1 is one screen of the display surface. When a table is formed at a predetermined position on the display surface 40 and an abnormality occurs in the automatic analyzer, the alarm code is displayed on the table. The alarm code is alarm name 41, alarm level 42, device name
43, code number 44, and occurrence time 45. The alarm name 41 indicates the location or cause of the alarm, and in this example, indicates the reagent nozzle. The alarm level 42 designates a stop level of the automatic analyzer. In the present invention, an analysis stop level is particularly added. According to the alarm level of "analysis stop", a mode is set in which all the mechanical parts other than the part related to the reaction table and the photometry are stopped and the measurement result is output. With such an alarm code of analysis stop, the stop operation control when an abnormality occurs according to the present invention can be realized.

It should be noted that when the photometric work on all the samples is completed for a plurality of samples in which only the photometric work is left, the automatic analyzer is controlled so that all the parts are stopped.

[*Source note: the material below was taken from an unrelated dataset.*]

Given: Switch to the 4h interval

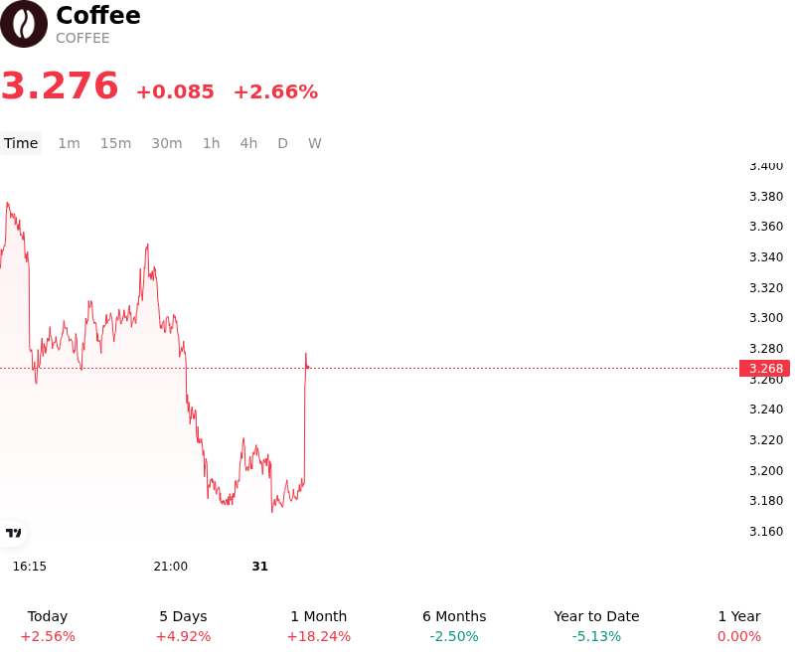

[Effects of the Invention] As is apparent from the above description, according to the present invention, in an automatic analyzer, a reagent and a sample are dispensed into a reaction vessel of a reaction table, and a sample for which stirring has been completed includes a dispensing unit and Even if an abnormality occurs in the stirrer, the measurement operation can be continued and measurement data can be obtained.
% Can be used effectively.

[Brief description of the drawings]

FIG. 1 is a schematic configuration diagram of an automatic analyzer according to the present invention, and FIG.
FIG. 3 shows an analysis sequence, FIG. 3 is a functional block diagram of control means for executing operation control according to the present invention, FIG. 4 is a flowchart for controlling a stop operation when an abnormality occurs, and FIG. It is a figure showing a screen. [Explanation of Symbols] 1 ... Sample cup 2 ... Sample rack 3 ... Rack transport device 4 ... Sample dispensing probe 6 ... Reaction container 7 ... Reaction table 10 ... Reagent dispensing nozzle 13 ... Reagent bottle 14… Agitator 15… Light source 16… Multi-wavelength photometer

Claims (1)

(57) [Claims] 1. A reaction table having a large number of reaction containers accommodating samples and reagents, the reaction table being rotated by a rotary drive unit with predetermined rotation characteristics, a sample supply unit for transporting a sample, and a sample supply unit. A sample dispensing unit that dispenses a sample into the reaction container, a sample dispensing unit that dispenses a reagent into the reaction container where the sample is dispensed, and a stirring unit that stirs the sample and the reagent in the reaction container. A photometric unit for measuring the concentration of the sample in the reaction vessel, an operation display unit for displaying and saving measurement results and inputting and displaying analysis conditions, and a control unit for controlling the operation of each unit. In the automatic analyzer, the control unit is an abnormality detection unit that detects an abnormality that has occurred in each unit, an identification unit that identifies the content of the abnormality,
Determining means for determining whether the content of the abnormality identified by the identifying means is related to any of the sample dispensing section, the reagent dispensing section, and the stirring section; When it is determined that the content of the abnormality is related to any of the sample dispensing unit, the reagent dispensing unit, and the stirring unit, at least the operation of the reaction table and the photometric unit is continued. An automatic analyzer characterized by being controlled.